◆ **What is expected**
Search the material below for the word "height". Copy every line where it is found.

[Opening Data extract section]

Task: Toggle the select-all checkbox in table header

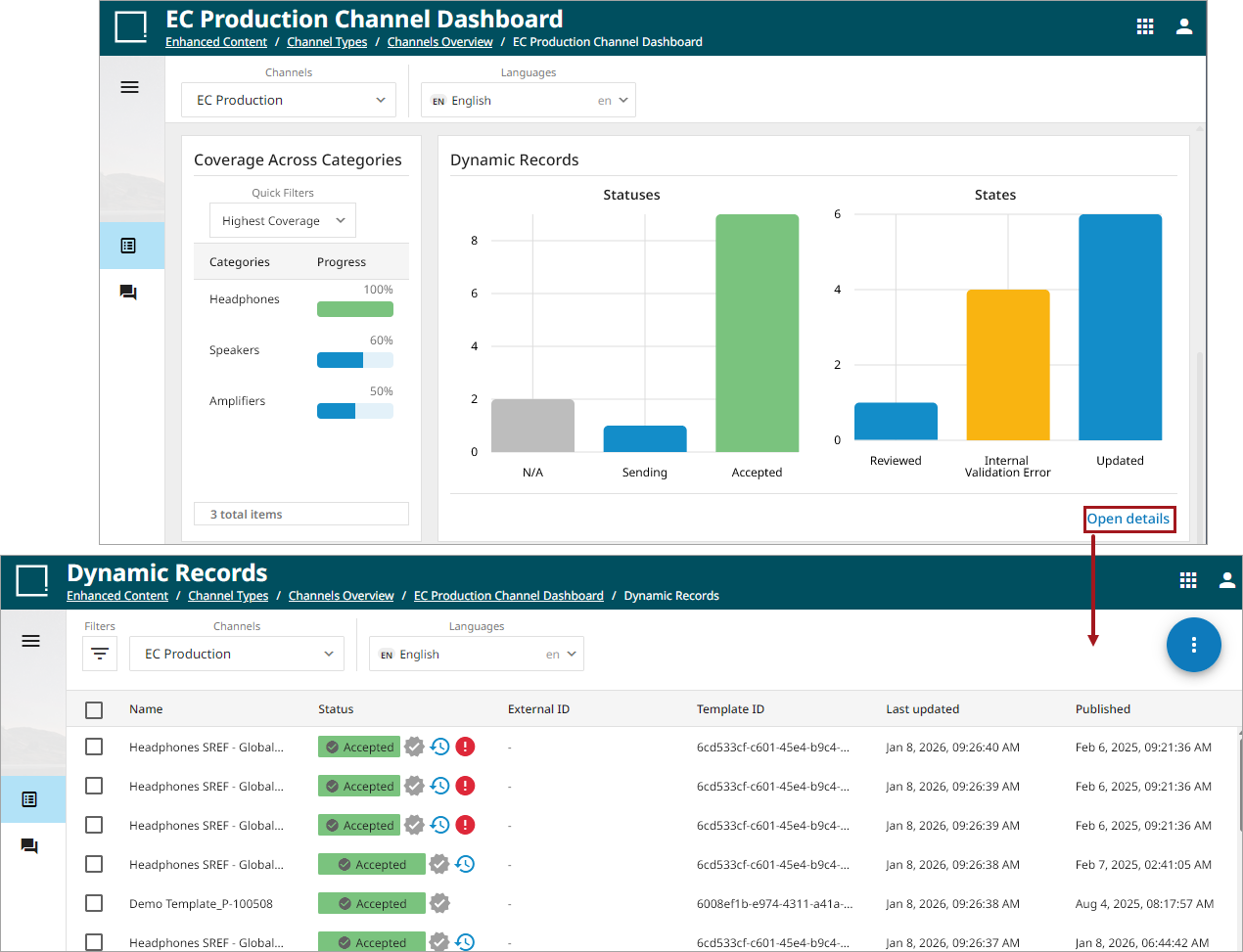Action: (94, 709)
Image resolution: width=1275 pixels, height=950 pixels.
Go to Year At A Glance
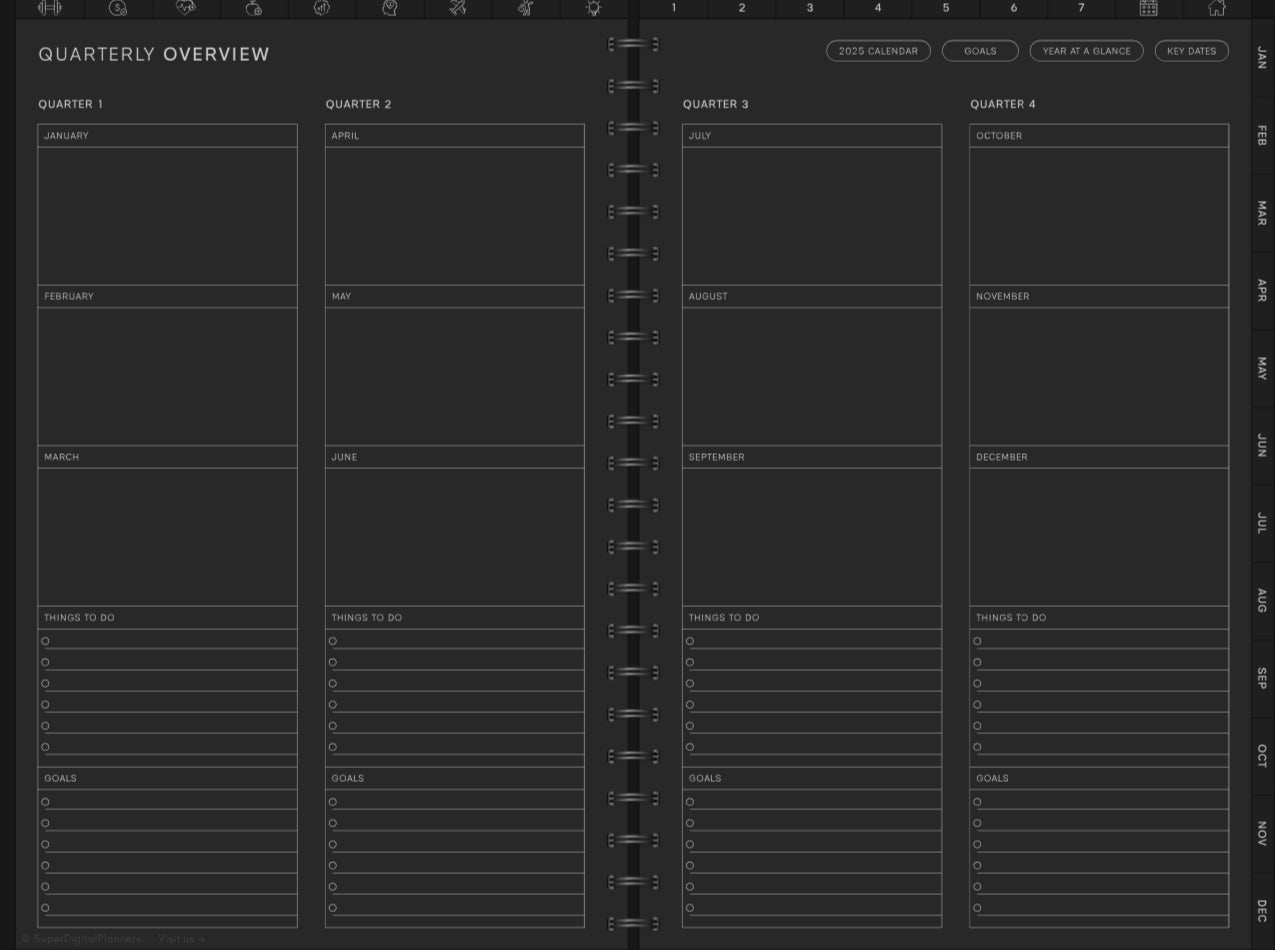click(1086, 51)
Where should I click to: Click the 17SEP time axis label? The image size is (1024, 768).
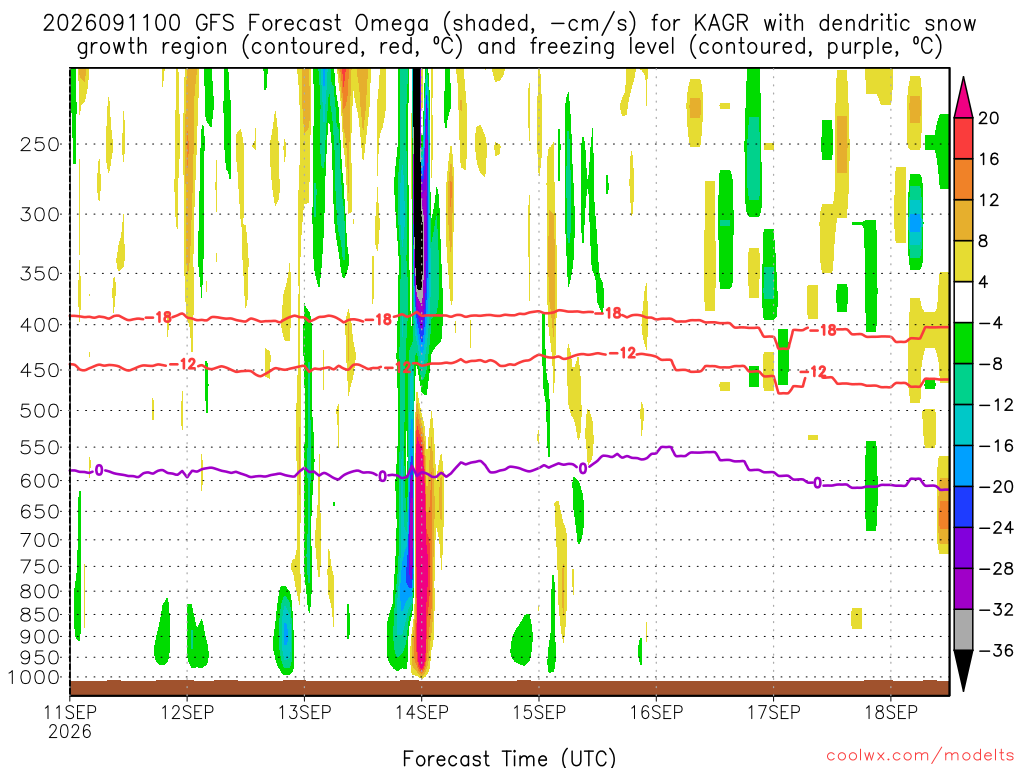774,712
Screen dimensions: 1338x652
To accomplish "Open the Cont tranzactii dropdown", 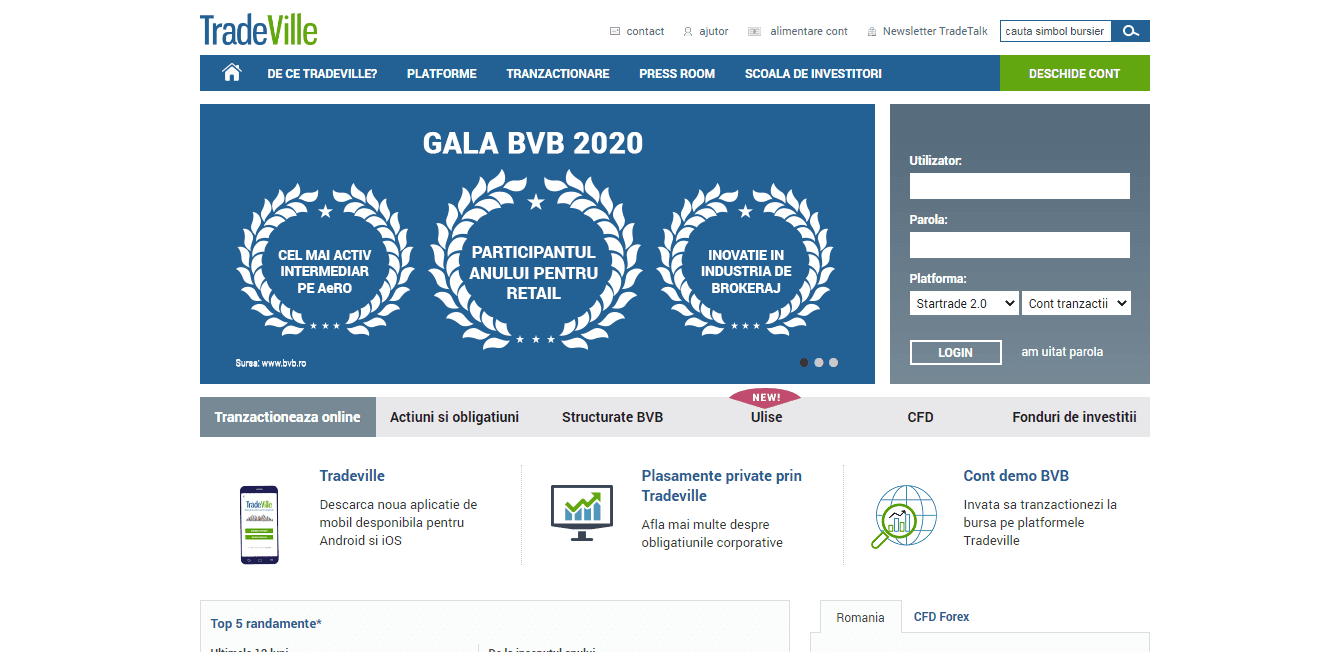I will pyautogui.click(x=1076, y=302).
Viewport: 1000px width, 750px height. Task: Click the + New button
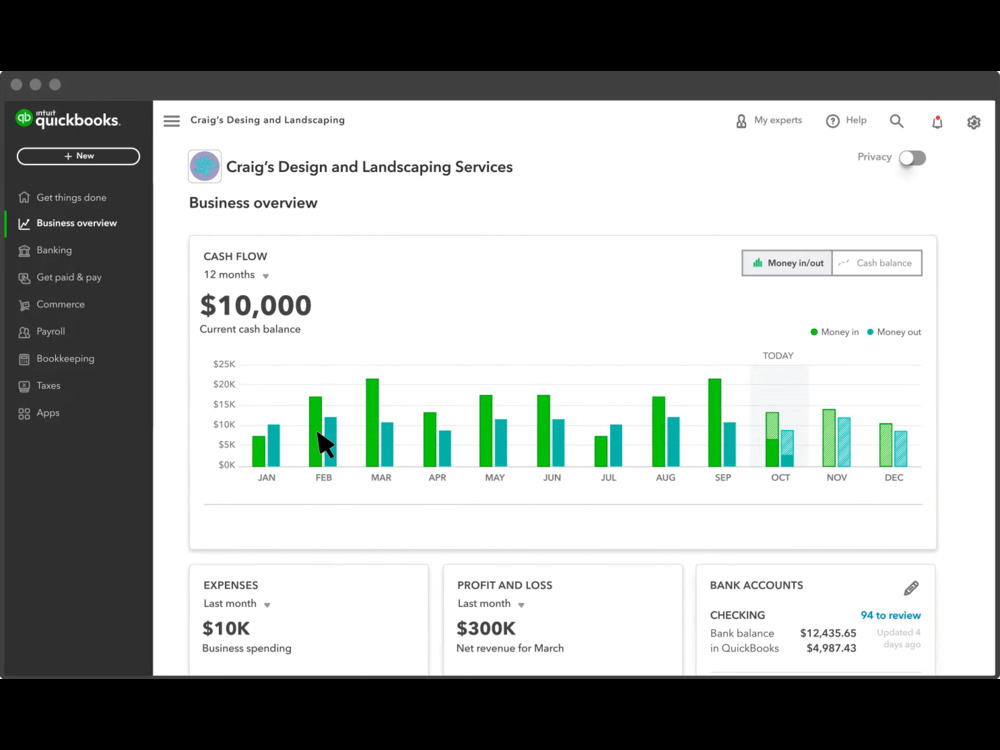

[Closing Data extract section]

◆ **Solution to this problem**
Image resolution: width=1275 pixels, height=950 pixels.
Viewport: 1000px width, 750px height. Task: Click the + New button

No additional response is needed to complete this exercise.